Turnip - are you making the trip down again? that breakfast caserole you made was the bomb!


----------



## orlandosmoking

bumpity bump

Lookin like this gathering is shrinking


----------



## JckDanls 07

Naaaa..  it's still early


----------



## rubbin butts

JckDanls 07 said:


> Naaaa.. it's still early


*Your absolutely right Keith. It's six months away. The last six to eight weeks it will come to life. Same as last year. I'm already looking forward to it.*


----------



## dougmays

Ron and Keith are right...last year i think we had less then 10 going into the final 4-5 weeks and then it more then doubled in that time :)

"worst case scenario" the 4 of us and our families/friends sit around a few smokers, drinking beers and cooking great food...that's a problem i wouldn't mind having.

i'm calling John, the camp director, this week to talk him about the gathering and working with the camp to make this one bigger and better


----------



## JckDanls 07

Good deal Doug...  let us know what he says


----------



## rubbin butts

*I may have two other couples coming with me both with RVs. *


----------



## JckDanls 07

that sounds great...  I already reserved my site... It's about time for anybody that's thinking about going to start chiming in...  that way we can start to get an Idea of how many people are coming and what all we need to reserve as far as sites


----------



## rubbin butts

*Keith, did you get the same spot you had last year?

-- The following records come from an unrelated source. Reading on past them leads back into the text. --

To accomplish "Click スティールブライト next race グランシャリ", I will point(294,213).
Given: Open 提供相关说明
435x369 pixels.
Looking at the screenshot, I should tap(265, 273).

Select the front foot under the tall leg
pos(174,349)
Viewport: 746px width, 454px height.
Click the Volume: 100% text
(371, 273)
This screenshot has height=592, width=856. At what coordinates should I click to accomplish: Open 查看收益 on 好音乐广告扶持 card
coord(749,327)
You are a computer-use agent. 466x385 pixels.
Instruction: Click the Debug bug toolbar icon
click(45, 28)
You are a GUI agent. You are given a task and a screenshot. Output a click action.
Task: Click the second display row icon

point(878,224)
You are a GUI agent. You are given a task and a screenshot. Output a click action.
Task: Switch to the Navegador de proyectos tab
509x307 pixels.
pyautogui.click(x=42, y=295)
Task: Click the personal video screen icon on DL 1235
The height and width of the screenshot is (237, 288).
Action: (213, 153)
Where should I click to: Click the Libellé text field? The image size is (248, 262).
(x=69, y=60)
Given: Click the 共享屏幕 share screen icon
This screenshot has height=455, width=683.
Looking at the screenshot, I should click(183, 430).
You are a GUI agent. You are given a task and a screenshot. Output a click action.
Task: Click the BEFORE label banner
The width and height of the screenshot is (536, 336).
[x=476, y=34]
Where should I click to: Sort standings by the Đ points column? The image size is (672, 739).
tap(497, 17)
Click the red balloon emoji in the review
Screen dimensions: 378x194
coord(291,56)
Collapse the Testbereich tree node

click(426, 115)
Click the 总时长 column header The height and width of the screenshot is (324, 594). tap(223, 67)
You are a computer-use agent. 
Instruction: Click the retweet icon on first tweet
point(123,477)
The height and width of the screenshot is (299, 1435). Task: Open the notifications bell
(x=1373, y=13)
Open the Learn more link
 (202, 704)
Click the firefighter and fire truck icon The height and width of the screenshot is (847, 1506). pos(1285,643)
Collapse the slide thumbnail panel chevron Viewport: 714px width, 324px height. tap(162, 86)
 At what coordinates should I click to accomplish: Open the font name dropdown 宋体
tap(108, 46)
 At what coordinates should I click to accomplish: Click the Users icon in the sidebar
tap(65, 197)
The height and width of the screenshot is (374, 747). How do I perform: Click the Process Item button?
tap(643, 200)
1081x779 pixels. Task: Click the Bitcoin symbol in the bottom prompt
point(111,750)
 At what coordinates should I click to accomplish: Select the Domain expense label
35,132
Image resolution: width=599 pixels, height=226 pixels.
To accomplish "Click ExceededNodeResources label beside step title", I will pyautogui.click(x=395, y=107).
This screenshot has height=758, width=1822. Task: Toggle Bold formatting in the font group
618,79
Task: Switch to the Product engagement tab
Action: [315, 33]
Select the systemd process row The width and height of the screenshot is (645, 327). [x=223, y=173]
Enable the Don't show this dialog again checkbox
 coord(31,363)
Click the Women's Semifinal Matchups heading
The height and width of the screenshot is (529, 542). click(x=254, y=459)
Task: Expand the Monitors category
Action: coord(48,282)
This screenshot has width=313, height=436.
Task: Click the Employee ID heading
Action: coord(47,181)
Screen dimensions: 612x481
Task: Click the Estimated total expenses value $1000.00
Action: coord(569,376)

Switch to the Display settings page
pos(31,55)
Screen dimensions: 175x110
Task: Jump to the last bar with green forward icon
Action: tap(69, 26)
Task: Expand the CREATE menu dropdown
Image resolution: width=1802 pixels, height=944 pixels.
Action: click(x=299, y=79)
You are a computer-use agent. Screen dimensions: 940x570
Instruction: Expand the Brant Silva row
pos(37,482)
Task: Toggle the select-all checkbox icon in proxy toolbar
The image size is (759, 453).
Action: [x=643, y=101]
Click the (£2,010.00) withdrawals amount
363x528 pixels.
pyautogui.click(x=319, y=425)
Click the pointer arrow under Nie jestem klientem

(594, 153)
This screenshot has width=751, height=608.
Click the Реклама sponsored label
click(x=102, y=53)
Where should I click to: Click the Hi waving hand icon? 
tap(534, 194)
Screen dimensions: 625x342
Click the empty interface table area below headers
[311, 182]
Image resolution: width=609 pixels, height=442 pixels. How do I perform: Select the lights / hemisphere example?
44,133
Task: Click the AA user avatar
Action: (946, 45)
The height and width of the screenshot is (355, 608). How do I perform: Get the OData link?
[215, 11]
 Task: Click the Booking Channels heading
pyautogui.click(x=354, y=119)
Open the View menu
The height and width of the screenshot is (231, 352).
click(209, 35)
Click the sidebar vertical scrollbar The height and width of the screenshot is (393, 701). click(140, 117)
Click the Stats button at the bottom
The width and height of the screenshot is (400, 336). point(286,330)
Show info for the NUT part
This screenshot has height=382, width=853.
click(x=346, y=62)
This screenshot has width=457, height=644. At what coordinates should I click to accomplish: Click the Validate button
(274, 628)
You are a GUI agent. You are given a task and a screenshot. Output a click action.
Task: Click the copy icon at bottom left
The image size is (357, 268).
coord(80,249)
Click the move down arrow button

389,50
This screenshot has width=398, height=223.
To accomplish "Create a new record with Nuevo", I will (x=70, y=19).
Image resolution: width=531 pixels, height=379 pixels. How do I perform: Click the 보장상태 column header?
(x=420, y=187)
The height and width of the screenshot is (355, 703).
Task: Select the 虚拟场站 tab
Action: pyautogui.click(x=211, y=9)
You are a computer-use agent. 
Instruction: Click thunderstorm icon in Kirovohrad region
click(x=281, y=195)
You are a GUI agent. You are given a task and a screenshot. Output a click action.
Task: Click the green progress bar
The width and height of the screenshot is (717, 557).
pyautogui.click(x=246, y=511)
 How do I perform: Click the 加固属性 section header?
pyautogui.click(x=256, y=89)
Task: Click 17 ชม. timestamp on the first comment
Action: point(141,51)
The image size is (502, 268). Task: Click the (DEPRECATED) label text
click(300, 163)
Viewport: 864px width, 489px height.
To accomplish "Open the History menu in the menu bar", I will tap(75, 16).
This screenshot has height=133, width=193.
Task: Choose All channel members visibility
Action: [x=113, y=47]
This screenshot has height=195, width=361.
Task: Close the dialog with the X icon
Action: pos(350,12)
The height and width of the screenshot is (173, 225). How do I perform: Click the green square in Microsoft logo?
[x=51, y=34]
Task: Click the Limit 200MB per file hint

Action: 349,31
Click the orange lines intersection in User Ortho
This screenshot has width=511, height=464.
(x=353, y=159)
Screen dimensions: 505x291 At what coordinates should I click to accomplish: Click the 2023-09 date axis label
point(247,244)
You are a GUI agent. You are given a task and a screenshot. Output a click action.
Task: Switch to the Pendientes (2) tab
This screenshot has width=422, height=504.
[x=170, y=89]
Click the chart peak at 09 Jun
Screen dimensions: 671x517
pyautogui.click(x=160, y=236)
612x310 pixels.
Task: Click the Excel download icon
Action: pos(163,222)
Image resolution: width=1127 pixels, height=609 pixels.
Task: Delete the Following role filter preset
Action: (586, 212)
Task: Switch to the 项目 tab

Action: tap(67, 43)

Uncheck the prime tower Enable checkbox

I'm going to try to get the same one I had.*


----------



## JckDanls 07

yes.. same one..  C2


----------



## dougmays

Great!


----------



## JckDanls 07

a lil bump


----------



## young one

AWWWW........ we'll be at the creek Turkey week... cant make it twice in one month!..... Have fun guys!


----------



## dougmays

Young One said:


> AWWWW........ we'll be at the creek Turkey week... cant make it twice in one month!..... Have fun guys!


why not?? :)

just a update....i haven't had a chance to call the Creek's director yet...things have been all kinds of crazy for me this weekend. I plan to call friday afternoon as i'll be driving up to orlando for memorial day weekend. 

more updates to come. everyone start bugging anyone that has FL in there profile :)


----------



## JckDanls 07

I know it's still pretty far off yet..  but we would like to hear from potential attendees...  come and join the fun, good food, make new friends, learn new technics, tell some lies around the campfire (oops, that would be a fishing gathering)...Wait..  it could be that too as there is a nice creek and lake there...


----------



## smoked apple

*Well count me in!!!  I had a blast at the First Annual South Florida Gathering, and wouldn't miss the Second.*

*Still a little early for me. **But I'll be checking in!*


----------



## jarjarchef

I mentioned this to wife and she sounded like it would be a go for her. Only issue is me and work. If we go we will fall into the last minute group. Crazy time of year for catering/banquets around here.


----------



## dougmays

Billy! Glad to see ya on! haha

JarJar we'd be glad to have ya even if you can't stay the entire time. not sure where in central FL you are but this place is located in a pretty decent location for all south-central floridians. out of curiosity where abouts  are you in C. Fla? i'm from crystal river and lived in gainesville for 5 years before moving down to fort lauderdale


----------



## jarjarchef

I grew up in a small town near Cocoa Beach called Merritt Island, now I live in a small town called Haines City. It is on Hwy 27 south of I4.


----------



## rubbin butts

jarjarchef said:


> I grew up in a small town near Cocoa Beach called Merritt Island, now I live in a small town called Haines City. It is on Hwy 27 south of I4.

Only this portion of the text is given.